- [What is needed]:
Use the passage about the mammoth's tusk below to answer these:
(a) How long was the tusk?
(b) Between which two places does the road where it was found run?
(c) Which elephant does the passage call the ancestor of the woolly mammoth?

- [Study text]:

I once saw and handled a mammoth's tusk: about 14 inches long, two and a half in circumference, it had the appearance and texture of a piece of seaside rock which has been sucked all afternoon. The tusk had been turned up and tossed aside by builders on the long, straight road that runs between the Odeon Holloway and Tufnell Park tube. Perhaps even while this mammoth roamed the river meadows of London N7, but certainly within a shiver of the second hand of the evolutionary clock, the Dravidian people of India were already domesticating elephas maximus, the Asian elephant, which, contrary to the obvious assumption, is the ancestor rather than the descendant of the woolly mammoth. In spite of tusks and trunk, the African elephant, loxodonta africana, is a distant cousin on the elephant bloodline.

- [Dataset content]:
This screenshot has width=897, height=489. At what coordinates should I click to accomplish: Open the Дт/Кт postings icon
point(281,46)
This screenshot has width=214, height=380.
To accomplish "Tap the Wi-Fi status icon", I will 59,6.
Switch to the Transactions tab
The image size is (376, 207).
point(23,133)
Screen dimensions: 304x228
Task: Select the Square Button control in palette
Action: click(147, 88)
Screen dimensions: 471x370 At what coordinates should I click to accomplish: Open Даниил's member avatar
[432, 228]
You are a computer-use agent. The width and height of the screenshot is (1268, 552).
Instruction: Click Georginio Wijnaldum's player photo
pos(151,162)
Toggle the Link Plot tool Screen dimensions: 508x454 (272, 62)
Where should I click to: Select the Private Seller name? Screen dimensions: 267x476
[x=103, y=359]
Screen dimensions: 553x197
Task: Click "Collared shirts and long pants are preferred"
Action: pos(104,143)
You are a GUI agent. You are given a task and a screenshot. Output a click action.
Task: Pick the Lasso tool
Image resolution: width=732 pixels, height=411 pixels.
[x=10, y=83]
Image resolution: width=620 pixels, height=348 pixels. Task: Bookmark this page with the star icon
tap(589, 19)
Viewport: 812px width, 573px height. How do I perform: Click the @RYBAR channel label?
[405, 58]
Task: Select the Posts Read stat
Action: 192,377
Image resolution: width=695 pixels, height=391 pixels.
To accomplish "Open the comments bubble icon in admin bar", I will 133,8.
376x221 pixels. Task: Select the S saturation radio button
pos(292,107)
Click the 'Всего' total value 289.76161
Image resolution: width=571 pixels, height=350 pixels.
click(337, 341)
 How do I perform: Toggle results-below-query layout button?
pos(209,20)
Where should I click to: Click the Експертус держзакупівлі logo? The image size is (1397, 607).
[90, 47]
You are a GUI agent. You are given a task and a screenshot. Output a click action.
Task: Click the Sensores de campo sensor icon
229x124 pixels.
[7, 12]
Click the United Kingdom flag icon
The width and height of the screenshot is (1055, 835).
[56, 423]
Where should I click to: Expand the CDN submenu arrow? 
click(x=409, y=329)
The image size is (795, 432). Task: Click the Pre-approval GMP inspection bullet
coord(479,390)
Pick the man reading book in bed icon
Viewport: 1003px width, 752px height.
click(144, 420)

- [Answer to the problem]:
(a) About 14 inches long.
(b) The Odeon Holloway and Tufnell Park tube.
(c) The Asian elephant, elephas maximus.